What the corpus is good for
A few searches tell you a lot:
curl -sS "https://joelclaw.com/api/search?q=which+provider%2Fmodel+triggered+this&collection=pi_mono_artifacts"
curl -sS "https://joelclaw.com/api/search?q=Breaks+TUI&collection=pi_mono_artifacts"
curl -sS "https://joelclaw.com/api/search?q=getAgentDir&collection=pi_mono_artifacts"Those three alone cover:
- repro expectations
- the extension-vs-core boundary
- an example of a small fix that got quick approval because the direction was obvious
That’s the difference between searching for facts and searching for patterns.

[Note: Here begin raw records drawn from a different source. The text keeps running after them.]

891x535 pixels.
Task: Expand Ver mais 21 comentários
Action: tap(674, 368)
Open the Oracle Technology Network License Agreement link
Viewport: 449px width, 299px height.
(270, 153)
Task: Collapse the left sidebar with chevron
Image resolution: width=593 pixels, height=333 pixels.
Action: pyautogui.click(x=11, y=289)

Install the public extension
git clone https://github.com/joelhooks/contributing-to-pi-mono ~/Code/joelhooks/contributing-to-pi-mono
cd ~/Code/joelhooks/contributing-to-pi-mono
npm install
mkdir -p ~/.pi/agent/extensions ~/.pi/agent/skills
ln -sfn ~/Code/joelhooks/contributing-to-pi-mono ~/.pi/agent/extensions/contributing-to-pi-mono
ln -sfn ~/Code/joelhooks/contributing-to-pi-mono/skills/contributing-to-pi-mono ~/.pi/agent/skills/contributing-to-pi-monoStart a fresh pi session after that.
Then use the tool before you file anything upstream.
Under the hood
The backend implementation is later in the story because most people can just use the public API surface first. But for the folks who do want to copy the full pattern behind that API, here’s what I built.

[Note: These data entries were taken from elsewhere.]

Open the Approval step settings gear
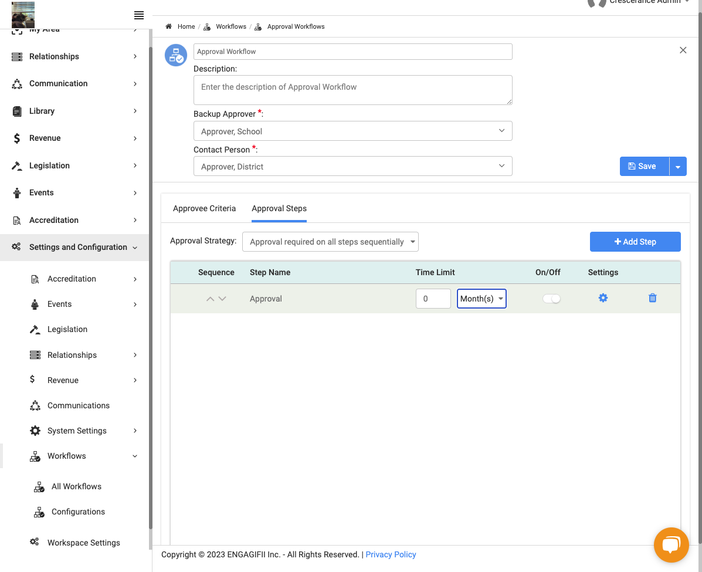Image resolution: width=702 pixels, height=572 pixels. click(603, 298)
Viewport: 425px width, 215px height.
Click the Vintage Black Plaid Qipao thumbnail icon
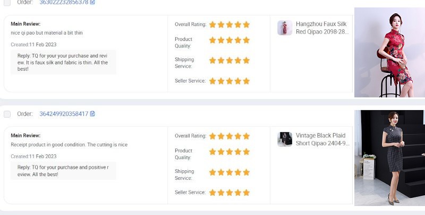[285, 139]
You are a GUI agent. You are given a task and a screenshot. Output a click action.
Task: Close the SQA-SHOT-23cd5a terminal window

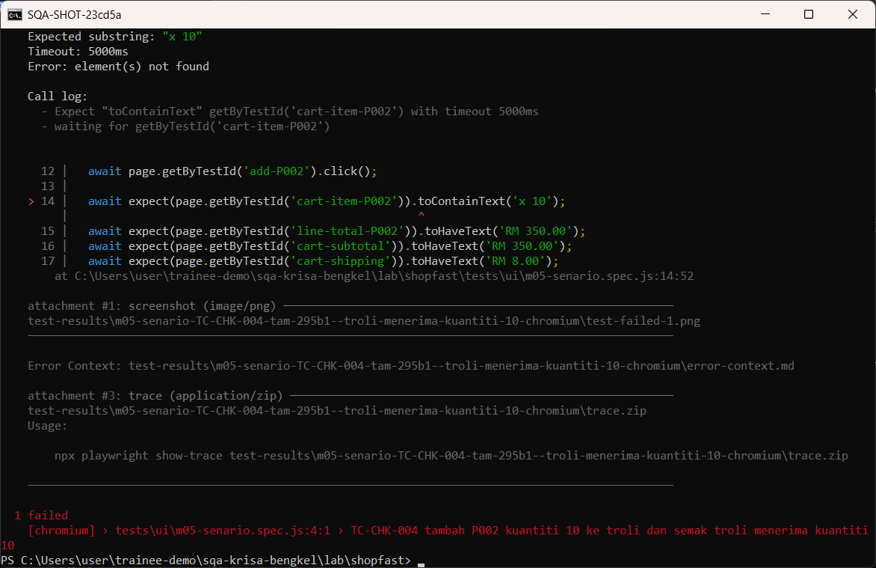853,14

I added a Restate-backed sync that materializes badlogic/pi-mono into a Typesense collection named pi_mono_artifacts.
It pulls in:
- repo docs and package READMEs
- issues and issue comments
- pull requests and review comments
- commits and releases
- an evidence-backed maintainer profile
- sync checkpoints for incremental refreshes
That is what keeps the public API and search surface useful instead of turning into a stale demo.
The actual lesson
This isn’t really about one issue.
It’s about turning maintainer pushback into reusable system memory.
If somebody sharp tells me my report is under-evidenced, I don’t want a private feeling about that. I want a public artifact that makes the next report better by default.
That’s what the corpus, the API, the extension, and the skill are for.
Not to automate contribution.
To automate the part where we stop being sloppy.